College
basketball season has begun, and everyone’s rooting for America’s favorite team
chaplain, “Sister Jean.”
She
is officially listed in the Loyola University Chicago program as Jean Dolores Schmidt,
age 99, a sister in the religious order of the Sisters of Charity of the
Blessed Virgin Mary (BVM) for 81 years and “a beloved member of the greater
Loyola community.”
Aaron
Cooper, a communications officer at Loyola-Chicago, said: “Since becoming
chaplain of the men's basketball team in 1994, Sister Jean has shown her
dedication to Loyola’s student-athletes above and beyond just their spiritual
health. She believes athletics affords valuable lessons for young people about
how to deal with adversity in life.
“At
home games, she can be seen working the crowd, encouraging school spirit and
friendly competition and leading the players in prayer before each game.” She also
scurries about on campus, getting to know the students and “bringing happiness
and joy into their lives,” Cooper wrote.
In
the 2018 NCAA tournament, Loyola-Chicago made it all the way to the Final Four,
thrusting the coach, chaplain, players and campus into the national spotlight.

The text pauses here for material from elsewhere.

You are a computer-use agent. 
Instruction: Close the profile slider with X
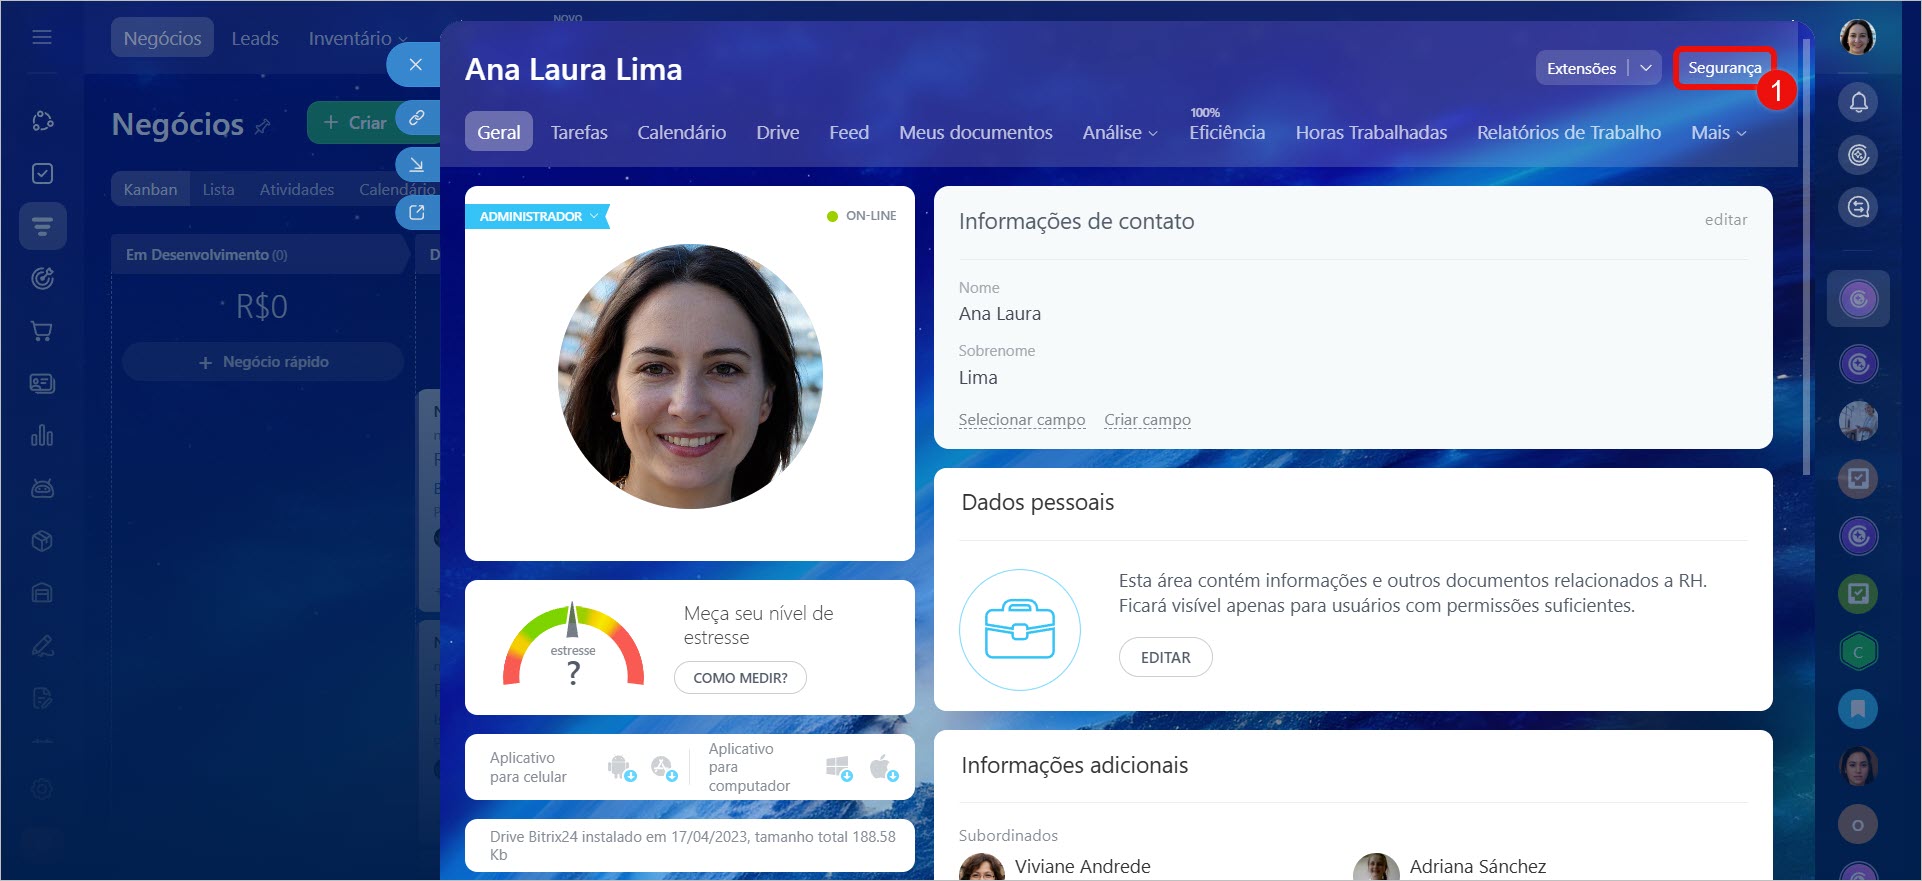(x=416, y=65)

It was the classic Cinderella story for sports fans the world over.
Brian
Rauf, who covers college basketball for the Busting Brackets fan-based website,
said Loyola’s run in the tournament was incredible – Loyola Chicago was “just
the fourth No. 11 seed ever to make it that far” – to the semi-final game.
Sister
Jean was there on the sidelines with her maroon and gold Loyola “lucky scarf”
wrapped around her neck. (She also has her own special line of senior silver
sneakers with Velcro snaps.)
Sister
Jean gave Cooper the inside story about her basketball prayers. She said: “I
begin with, ‘Good and gracious God…today we hope to win this game; we ask you
for courage – we already have the confidence, we’re focused, we know we want to
work hard. At the end of the game, we want to be sure that when the buzzer goes
off that the numbers indicate that we get the big W.’”
Dr. Carol Scheidenhelm, a university administrator,
told the Chicago Sun-Times: “Whether
Loyola wins or loses, we have embraced the lessons of the importance of working
together, the power of prayer and the goodness of others that Sister Jean
exemplifies. In this era when incivility runs rampant and politics are
contentious, these lessons may be the most positive thing that comes from the
‘Madness’ of 2018.”
What
will Loyola-Chicago do for an encore in the 2018-19 season?
Opponents
should be wary for two reasons. First, Sister Jean revealed to Andy Staples of
Sports Illustrated: “I have a new bobblehead. I had one before, but they
updated it to make me grayer.”
Second,
in a pep rally environment at an annual campus function in September,
Loyola-Chicago honored Sister Jean by presenting to her the “Sword of Loyola,”
the university’s highest award.
Sister
Jean said: “This was a team effort; I accepted it in the name of our students.
What I did was just serendipitous. It was really those young men who got us to
the Final Four; they brought such honor to Loyola and really put us on the
map.”
“I
thought to myself, ‘I don’t know what I’ll do with a sword,’” she said. ‘I
know, I’ll raise it high for the students. So, that’s what I did. I took it and
raised it high for the students.’”
Loyola-Chicago
is a member of the Missouri Valley Conference, and head coach Porter Moser’s
squad returns four of its top seven scorers from last season, including the
league’s reigning Player of the Year Clayton Custer of Overland Park, Kan. Coach
is hoping for a breakout year from shooting guard Bruno Skokna of Zagreb,
Croatia.
Bracketology
101: Loyola University Chicago, a private university founded in 1870 as St.
Ignatius College, is one of the nation’s largest Jesuit, Catholic universities,
with an enrollment of more than 17,000 students.
Its
athletic teams were first known as the Maroon and Gold, but became the Ramblers
in 1926. Because the football team played most of its game on the road, sports
reporters dubbed the team “the Ramblers,” because it rambled hither and yon
about the country. Ramblers stuck.
The
first mascot arrived on the scene in 1980. Bo Rambler was his name, and “he
looked like a hobo with a big, giant head,” said Jim Collins, who manages
Loyola’s campus television station.
Bo
was eventually replaced in 2000 by “LU,” a wolf. The character has evolved into
an overstuffed, loveable guy; a big hugger.
The
idea for the wolf reportedly came from the heraldic shield of St. Ignatius of
Loyola, who was the founder of the Society of Jesus (Jesuits) in 1541.
Legend
has it that the family, living in northern Spain near the Bay of Biscay, was so
generous that after feeding all the humans who came by, they would then put out
a pot to feed wild animals including wolves.
The
image of two wolves and a cauldron adorns the family coat of arms and has also
been adopted by many Jesuit universities, colleges and high schools across the
country.
Go
you mighty Ramblers; beat the Southern Illinois Salukis.